Абдуллах аль-Бакир резко встал, глядя на приступ Марка, затем отдал приказ освободить его руки от наручников. Руки с одеревеневшими пальцами после этого остались почти в том же положении, сведенные судорогой.
Наемник был уже с бутылкой воды в руках рядом с парнем, нагибаясь над ним и создавая ему тень. Сначала он начал лить жидкость Марку прямо на лицо и на руки, а затем, когда юноше немного полегчало, и в глаза его вернулся какой-то жизненный блеск, дал ему попить. Джей стал быстро растирать парню мочки ушей и щеки, несильно хлопая его по лицу и приводя в чувство.
— Разлей воду по телу, — Марк еле шевелил губами.
Джей руками вскрыл робу на груди парня, оглашая пространство вокруг треском рвущейся ткани, и залил его обнаженный торс водой, а затем снова стал лить ее ему на голову и лицо.
Судорога постепенно стала утихать, а Марку становилось все легче дышать, только пальцы левой руки еще не гнулись около получаса, пока их не начало отпускать. Он лежал, уставившись в небо, изредка моргая и приходя в себя.
«Высокое бесконечное небо Аустерлица», — Марк горько усмехнулся про себя этой мысли.
— Да, парень, такое не подделаешь, ни дыхание, ни уж тем более судорогу. Ты действительно говорил правду. Мне казалось, будто ты умираешь, медленно и мучительно, и выглядело это, как агония. А я достаточно видел смерть, чтобы судить о таких вещах — сказал Абдуллах аль-Бакир. — Аллах дал тебе суровое испытание в жизни, и одному Ему ведомо, зачем тебе так страдать, но будь уверен, все это не просто так.

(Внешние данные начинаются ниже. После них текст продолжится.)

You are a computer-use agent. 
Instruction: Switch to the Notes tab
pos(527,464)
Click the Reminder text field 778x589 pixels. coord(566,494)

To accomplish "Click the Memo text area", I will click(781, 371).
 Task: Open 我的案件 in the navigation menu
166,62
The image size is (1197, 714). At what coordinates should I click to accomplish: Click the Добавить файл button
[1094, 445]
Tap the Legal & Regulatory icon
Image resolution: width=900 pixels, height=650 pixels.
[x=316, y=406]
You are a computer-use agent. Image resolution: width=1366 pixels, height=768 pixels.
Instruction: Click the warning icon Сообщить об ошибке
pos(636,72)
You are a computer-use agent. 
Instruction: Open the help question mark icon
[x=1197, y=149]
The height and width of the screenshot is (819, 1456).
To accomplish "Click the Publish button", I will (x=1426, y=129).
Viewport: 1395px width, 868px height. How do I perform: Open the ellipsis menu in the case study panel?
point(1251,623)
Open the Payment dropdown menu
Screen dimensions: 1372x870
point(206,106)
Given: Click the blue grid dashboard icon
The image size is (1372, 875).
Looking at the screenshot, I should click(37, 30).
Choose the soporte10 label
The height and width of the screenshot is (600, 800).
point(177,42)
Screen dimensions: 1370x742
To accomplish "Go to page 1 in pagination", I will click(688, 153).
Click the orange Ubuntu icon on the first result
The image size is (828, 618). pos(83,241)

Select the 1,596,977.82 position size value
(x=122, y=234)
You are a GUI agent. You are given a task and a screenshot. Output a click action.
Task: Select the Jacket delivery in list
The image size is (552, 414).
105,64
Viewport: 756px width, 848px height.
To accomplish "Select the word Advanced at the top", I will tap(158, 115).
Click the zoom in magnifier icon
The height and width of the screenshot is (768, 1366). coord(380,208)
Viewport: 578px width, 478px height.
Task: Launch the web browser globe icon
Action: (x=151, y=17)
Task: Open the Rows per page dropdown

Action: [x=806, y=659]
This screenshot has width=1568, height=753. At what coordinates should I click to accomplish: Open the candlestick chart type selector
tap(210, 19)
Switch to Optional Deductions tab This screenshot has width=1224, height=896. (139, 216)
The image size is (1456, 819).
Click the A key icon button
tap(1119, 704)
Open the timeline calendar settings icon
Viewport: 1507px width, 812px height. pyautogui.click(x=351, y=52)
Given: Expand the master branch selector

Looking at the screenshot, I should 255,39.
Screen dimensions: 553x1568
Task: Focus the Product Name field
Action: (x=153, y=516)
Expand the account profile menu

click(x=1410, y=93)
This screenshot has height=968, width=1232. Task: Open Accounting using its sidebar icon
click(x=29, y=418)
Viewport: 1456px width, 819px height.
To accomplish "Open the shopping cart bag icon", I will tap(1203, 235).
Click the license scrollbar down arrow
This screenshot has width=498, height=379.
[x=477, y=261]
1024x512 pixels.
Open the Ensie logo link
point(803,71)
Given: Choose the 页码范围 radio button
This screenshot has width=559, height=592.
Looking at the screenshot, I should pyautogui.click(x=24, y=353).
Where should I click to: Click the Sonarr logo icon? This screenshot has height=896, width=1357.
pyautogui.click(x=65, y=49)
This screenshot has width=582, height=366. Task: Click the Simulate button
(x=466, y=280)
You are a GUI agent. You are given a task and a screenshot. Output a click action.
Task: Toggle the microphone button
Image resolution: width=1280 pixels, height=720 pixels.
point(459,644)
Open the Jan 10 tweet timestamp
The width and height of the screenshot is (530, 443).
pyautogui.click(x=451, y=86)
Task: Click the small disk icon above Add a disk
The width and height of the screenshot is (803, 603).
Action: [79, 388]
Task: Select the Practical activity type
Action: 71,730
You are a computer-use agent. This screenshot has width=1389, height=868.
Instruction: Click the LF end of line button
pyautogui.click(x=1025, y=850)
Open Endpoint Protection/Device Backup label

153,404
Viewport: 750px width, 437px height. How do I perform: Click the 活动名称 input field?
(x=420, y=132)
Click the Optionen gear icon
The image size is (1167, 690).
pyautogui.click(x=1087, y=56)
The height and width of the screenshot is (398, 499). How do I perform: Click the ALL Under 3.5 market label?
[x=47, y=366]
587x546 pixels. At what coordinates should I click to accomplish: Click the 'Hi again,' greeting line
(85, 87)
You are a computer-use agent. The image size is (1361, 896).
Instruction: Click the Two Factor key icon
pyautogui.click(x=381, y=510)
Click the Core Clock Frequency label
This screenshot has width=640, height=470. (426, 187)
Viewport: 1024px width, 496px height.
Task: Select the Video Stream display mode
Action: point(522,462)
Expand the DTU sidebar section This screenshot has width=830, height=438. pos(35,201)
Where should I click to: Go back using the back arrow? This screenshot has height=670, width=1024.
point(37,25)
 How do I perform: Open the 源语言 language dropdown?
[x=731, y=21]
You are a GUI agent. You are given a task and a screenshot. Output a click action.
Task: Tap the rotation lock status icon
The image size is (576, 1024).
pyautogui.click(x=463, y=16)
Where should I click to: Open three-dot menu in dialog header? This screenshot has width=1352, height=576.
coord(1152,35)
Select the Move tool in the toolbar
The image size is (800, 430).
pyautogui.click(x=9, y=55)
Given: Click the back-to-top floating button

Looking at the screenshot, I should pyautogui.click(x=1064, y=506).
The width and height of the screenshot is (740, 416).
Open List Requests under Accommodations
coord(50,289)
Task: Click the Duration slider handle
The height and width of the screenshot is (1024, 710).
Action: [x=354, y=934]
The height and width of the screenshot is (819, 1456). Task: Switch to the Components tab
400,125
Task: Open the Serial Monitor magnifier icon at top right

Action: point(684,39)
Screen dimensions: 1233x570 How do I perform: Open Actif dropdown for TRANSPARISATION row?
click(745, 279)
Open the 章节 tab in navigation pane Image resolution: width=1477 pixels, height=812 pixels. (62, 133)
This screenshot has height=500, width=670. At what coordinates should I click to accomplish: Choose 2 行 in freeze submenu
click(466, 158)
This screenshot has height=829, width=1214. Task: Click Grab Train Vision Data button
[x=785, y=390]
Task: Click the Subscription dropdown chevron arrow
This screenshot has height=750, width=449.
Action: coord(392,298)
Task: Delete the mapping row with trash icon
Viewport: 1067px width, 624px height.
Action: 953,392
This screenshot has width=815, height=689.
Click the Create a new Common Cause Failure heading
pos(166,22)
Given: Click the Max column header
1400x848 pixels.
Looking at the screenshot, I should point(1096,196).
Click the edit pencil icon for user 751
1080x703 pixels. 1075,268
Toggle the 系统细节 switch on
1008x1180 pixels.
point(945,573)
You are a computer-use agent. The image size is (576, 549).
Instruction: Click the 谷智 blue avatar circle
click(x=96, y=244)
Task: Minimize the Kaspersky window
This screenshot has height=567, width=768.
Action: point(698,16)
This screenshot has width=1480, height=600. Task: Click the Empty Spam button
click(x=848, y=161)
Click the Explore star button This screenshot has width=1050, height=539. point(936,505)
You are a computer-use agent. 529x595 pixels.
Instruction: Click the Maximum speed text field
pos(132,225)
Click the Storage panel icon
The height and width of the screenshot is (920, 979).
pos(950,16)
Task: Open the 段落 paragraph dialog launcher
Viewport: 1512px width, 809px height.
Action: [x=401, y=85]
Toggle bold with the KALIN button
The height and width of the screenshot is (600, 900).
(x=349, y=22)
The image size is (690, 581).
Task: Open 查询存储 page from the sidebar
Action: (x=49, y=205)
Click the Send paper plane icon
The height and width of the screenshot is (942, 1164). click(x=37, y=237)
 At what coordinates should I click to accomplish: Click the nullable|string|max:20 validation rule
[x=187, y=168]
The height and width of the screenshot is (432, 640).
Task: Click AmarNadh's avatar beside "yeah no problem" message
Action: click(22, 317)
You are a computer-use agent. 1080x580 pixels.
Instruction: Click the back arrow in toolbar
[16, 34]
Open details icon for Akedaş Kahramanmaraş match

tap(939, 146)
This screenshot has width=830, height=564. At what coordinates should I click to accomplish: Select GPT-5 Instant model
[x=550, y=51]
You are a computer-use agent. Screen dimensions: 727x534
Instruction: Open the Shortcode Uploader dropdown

Халиф стоял, оглядывая своих бойцов, затем возвел очи горе и шепотом по-арабски что-то произнес, опуская после этого голову и взгляд в смиренном поклоне.
— Ты убедил меня и даже удивил, а это, мальчик, сделать нелегко. Я отпущу тебя, а ты сдашь мне Иерусалим в целости и сохранности. Следуй за своим знаком дальше. Я не буду тебя трогать. Аллах и так дал тебе великое страдание, которое тебе придется нести до конца своих дней, борясь с ним, но если ты достигнешь цели, которую он тебе отмерил, если в этом твое предназначение, возможно, для тебя все изменится. Всевышний приветствует тех, кто борется со своей судьбой, преодолевая испытание, данное Им.
— Примерно то же самое сказал мне и Саиб, халиф, — тихо произнес Марк.
— Ты встретил достойного человека, судя по всем твоим разговорам о нем. Что ж, ты свободен, и можешь идти, куда хочешь, я не буду тебя задерживать. Ты вернешься к наемникам и продолжишь свой путь с ними. Прощай.
Абдуллах аль-Бакир отдал приказ собираться и пошел в сторону военного джипа. Его бойцы, не произнося ни слова собрали технику, а человек в черном, посмотрел на Марка и слегка кивнул ему головой, на что парень ответил тем же.
— Да, парень, с тобой не соскучишься, — усмехнулся наемник, протягивая юноше руку и поднимая его на ноги. — Ты родился в рубашке. Просто она у тебя с одной стороны сильно испачкана и помята, а с другой безупречно выстирана и выглажена.